1

On recent versions of Win10 it is possible to set the Active Code Page (ACP) to a UTF-8 code page. And as discussed here, it is possible to set the System Locale (used to map between the "A" version and "W" version of the Windows API) to use the UTF-8 code page.

How does a script detect if the UTF-8 code page is in use?

As discussed here and here, it is normally possible to use WMI to get the system code page ID:

For Each os In wmi.ExecQuery("SELECT * FROM Win32_OperatingSystem")
    cs = os.CodeSet
Next

When I try that on Win10, set to use 'beta' utf-8 support in American English for non-unicode programs, WMI continues to report that the code page is 1252. Even though that is clearly not the case (code page 1252 has a code point at 128, but none at 49800: UTF-8 has a code point at 49800, none at 128).

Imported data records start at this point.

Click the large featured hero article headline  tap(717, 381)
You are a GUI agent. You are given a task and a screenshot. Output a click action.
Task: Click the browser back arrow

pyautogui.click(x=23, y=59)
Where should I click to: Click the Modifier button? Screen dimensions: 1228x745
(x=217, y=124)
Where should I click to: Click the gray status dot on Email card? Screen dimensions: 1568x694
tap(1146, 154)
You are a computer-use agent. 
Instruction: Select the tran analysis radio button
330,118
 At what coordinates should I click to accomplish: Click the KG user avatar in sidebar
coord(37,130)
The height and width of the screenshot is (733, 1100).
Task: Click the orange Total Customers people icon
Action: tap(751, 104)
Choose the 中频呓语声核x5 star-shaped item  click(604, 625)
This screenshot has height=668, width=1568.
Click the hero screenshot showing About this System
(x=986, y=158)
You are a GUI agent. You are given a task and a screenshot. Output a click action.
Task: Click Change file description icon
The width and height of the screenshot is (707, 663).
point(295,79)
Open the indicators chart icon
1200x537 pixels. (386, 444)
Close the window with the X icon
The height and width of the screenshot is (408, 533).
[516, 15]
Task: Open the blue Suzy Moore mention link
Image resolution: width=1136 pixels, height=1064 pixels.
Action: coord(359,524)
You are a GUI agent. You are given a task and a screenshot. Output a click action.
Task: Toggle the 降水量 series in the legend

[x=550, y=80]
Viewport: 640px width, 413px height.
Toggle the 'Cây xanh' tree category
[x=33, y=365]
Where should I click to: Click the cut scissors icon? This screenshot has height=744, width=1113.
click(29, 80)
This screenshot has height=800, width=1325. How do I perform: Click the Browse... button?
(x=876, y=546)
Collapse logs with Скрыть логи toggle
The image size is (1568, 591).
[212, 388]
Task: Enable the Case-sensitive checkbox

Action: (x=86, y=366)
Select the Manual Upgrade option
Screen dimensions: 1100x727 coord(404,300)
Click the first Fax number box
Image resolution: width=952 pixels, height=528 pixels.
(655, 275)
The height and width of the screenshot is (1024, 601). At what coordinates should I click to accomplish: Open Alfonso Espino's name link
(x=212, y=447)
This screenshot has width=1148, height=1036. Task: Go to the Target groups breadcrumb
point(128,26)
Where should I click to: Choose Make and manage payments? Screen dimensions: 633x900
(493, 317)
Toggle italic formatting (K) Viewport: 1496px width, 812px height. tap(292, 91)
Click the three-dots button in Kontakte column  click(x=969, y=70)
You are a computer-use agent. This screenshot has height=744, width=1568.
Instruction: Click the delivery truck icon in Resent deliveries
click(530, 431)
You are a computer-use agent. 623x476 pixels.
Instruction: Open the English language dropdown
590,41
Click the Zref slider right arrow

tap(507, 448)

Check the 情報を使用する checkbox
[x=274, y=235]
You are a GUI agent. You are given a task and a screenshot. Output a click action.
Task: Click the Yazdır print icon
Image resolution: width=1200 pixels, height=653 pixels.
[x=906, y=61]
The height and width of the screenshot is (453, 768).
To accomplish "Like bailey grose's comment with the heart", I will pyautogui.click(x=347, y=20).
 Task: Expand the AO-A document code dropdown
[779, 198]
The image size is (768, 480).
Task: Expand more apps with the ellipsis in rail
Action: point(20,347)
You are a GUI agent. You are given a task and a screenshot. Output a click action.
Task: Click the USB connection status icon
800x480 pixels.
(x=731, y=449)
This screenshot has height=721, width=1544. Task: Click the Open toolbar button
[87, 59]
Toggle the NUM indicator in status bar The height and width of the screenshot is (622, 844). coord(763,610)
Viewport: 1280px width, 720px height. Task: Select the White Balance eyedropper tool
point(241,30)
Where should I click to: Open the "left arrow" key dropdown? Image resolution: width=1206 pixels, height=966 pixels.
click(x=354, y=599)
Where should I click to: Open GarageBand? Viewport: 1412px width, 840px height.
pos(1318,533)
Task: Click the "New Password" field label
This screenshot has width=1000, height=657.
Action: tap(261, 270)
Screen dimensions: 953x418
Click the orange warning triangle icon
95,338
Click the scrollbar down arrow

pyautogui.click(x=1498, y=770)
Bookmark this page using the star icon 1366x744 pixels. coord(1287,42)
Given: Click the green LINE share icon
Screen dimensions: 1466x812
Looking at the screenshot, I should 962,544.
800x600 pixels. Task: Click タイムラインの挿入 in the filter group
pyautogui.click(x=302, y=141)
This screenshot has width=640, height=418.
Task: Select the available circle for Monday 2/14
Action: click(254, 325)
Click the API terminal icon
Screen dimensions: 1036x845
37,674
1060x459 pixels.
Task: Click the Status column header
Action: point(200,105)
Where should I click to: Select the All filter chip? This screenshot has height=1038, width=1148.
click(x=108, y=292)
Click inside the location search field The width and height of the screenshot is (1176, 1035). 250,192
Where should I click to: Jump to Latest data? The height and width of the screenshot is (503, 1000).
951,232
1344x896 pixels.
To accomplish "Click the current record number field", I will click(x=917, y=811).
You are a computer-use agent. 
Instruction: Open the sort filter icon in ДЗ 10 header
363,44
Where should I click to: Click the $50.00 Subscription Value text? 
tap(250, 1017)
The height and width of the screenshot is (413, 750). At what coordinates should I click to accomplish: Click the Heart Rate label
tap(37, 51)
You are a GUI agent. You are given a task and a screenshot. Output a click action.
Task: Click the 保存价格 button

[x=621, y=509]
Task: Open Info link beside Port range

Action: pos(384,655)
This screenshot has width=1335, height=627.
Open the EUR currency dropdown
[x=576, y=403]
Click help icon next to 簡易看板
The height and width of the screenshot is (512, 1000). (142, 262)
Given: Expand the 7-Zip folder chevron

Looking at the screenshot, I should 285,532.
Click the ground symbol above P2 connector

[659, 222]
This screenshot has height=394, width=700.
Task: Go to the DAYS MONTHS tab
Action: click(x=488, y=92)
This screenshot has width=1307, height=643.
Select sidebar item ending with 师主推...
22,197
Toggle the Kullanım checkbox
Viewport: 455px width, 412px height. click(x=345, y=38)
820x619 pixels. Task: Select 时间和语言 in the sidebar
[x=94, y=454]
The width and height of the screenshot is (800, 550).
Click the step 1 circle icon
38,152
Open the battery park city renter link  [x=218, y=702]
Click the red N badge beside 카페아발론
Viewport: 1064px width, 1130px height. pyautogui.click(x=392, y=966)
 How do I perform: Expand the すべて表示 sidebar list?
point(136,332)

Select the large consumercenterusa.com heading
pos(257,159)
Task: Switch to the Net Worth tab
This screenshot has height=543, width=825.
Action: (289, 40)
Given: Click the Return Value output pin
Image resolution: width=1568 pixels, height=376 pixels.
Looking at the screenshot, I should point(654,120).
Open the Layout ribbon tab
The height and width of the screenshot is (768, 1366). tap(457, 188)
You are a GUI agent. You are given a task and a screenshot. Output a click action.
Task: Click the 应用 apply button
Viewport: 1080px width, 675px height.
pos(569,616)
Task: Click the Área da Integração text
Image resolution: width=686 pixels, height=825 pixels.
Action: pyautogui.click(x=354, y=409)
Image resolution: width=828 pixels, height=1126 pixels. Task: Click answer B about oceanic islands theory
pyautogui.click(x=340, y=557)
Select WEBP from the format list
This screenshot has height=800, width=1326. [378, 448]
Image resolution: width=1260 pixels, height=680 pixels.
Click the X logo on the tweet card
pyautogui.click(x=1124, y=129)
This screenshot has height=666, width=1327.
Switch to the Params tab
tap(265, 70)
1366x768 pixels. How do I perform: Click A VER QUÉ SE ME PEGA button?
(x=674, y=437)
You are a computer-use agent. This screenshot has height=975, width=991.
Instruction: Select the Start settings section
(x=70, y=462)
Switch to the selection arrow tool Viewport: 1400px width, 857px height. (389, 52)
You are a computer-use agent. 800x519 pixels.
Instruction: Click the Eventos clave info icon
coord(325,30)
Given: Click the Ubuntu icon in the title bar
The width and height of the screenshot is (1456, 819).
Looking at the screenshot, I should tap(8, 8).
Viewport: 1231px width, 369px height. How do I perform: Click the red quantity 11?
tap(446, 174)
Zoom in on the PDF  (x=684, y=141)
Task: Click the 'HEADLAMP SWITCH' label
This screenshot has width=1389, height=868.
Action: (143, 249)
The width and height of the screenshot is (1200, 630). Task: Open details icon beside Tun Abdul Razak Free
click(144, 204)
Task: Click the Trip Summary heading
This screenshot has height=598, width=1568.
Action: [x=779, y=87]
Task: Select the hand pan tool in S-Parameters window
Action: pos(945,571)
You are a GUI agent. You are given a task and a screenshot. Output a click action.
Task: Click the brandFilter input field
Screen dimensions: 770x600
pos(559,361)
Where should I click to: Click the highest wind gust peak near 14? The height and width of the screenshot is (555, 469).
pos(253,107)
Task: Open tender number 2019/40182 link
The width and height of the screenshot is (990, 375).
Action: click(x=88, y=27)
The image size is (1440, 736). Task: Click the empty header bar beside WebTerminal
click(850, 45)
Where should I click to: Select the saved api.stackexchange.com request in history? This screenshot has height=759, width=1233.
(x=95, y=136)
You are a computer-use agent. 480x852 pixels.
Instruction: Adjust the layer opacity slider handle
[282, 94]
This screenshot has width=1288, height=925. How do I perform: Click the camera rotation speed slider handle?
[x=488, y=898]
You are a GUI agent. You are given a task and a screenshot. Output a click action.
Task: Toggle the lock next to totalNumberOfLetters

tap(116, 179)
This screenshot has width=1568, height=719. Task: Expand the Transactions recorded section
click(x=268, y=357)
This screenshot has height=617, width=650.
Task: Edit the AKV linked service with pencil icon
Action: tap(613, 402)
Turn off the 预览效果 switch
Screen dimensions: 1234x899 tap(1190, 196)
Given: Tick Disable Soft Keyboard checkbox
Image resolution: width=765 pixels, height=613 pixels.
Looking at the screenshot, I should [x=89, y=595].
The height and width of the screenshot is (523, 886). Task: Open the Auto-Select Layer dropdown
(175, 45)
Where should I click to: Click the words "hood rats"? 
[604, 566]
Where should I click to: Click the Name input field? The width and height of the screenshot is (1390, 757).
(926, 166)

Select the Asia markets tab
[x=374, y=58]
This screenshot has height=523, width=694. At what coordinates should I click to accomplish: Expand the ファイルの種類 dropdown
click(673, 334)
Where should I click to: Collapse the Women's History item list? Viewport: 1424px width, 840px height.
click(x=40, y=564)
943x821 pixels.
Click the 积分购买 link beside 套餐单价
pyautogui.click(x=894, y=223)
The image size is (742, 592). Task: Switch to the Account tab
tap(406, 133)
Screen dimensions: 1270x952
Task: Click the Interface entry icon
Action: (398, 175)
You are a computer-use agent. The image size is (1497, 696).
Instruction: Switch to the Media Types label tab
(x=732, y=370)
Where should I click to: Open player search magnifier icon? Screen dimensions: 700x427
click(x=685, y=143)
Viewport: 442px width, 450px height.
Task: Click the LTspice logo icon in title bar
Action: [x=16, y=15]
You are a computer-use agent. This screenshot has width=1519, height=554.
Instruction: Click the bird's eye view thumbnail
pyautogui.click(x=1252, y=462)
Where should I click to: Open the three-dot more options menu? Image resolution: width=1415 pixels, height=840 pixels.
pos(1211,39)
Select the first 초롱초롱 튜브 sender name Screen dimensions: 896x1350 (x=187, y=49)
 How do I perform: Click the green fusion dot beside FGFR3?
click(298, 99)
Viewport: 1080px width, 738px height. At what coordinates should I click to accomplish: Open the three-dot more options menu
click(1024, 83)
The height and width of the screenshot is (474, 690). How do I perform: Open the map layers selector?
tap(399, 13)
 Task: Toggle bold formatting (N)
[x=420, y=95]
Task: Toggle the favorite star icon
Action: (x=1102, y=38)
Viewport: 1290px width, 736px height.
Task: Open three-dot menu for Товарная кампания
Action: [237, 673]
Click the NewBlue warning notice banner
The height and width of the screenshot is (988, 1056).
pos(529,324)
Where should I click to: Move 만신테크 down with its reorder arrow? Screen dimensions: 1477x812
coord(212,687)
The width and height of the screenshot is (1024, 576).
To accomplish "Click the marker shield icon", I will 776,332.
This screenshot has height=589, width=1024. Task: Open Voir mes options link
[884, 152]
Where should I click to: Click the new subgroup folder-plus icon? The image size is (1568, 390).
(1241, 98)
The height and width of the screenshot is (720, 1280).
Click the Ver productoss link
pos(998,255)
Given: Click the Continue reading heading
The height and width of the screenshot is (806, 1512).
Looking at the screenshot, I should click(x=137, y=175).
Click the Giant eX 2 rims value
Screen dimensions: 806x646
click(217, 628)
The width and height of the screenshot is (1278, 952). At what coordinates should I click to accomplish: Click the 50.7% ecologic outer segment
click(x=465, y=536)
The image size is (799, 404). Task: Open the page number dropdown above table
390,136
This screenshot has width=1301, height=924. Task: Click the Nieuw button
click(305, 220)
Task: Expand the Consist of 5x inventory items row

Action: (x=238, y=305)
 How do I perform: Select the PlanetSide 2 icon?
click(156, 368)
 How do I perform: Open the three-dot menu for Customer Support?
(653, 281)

How does a script detect that the actual system locale is using the UTF-8 code page?

david
  • 2,435
  • 1
  • 21
  • 33
  • Does this answer your question? [Using UTF-8 Encoding (CHCP 65001) in Command Prompt / Windows Powershell (Windows 10)](https://stackoverflow.com/q/57131654) – user692942 Nov 25 '20 at 09:54
  • 1
    @Lankymart That question seems to be asking how to force the PowerShell window to use UTF-8. This question, rather, seems to be asking how to tell what a local system is using. – TylerH Nov 25 '20 at 19:21
  • @TylerH fair enough, but it’s more the fact tags the question both powershell and vbscript. The answer is purely powershell and has been accepted as the solution. – user692942 Nov 26 '20 at 05:43
  • Almost anything you can do in powershell, you can do in vbscript, and vice versa. Most of powershell is just calling COM objects, most of the exceptions are available with COM shells or as executables, and most of the few remaining exceptions have equivalents. The answer below is not a PowerShell answer: it's a PowerShell example of a generic answer. – david Nov 26 '20 at 23:56

1 Answers1

5

PowerShell (shell-based) solutions:

To determine the system locale's (system-wide) OEM code page - which is the one used by console applications, use the registry:

# $true, if the OEM code page is set to UTF-8 (code page 65001)
'65001' -eq (Get-ItemPropertyValue HKLM:\SYSTEM\CurrentControlSet\Control\Nls\CodePage OEMCP)

Note:

  • Using the system-wide UTF-8 support also sets the ANSI code page (ACP) to 65001, used by legacy GUI applications but notably also Windows PowerShell[1], means that Windows PowerShell's default encoding for the Get-Content and Set-Content cmdlet, for instance, changes.

  • From cmd.exe, you could run
    reg.exe query HKEY_LOCAL_MACHINE\SYSTEM\CurrentControlSet\Control\Nls\CodePage /v OEMCP, but you'd then have to parses its textual output to extract just the code page number.

  • Note that, regrettably, PowerShell's Get-WinSystemLocale cmdlet cannot be used as of this writing, because the [cultureinfo] instance it returns does not reflect a UTF-8 override that may be in place - see this ServerFault answer.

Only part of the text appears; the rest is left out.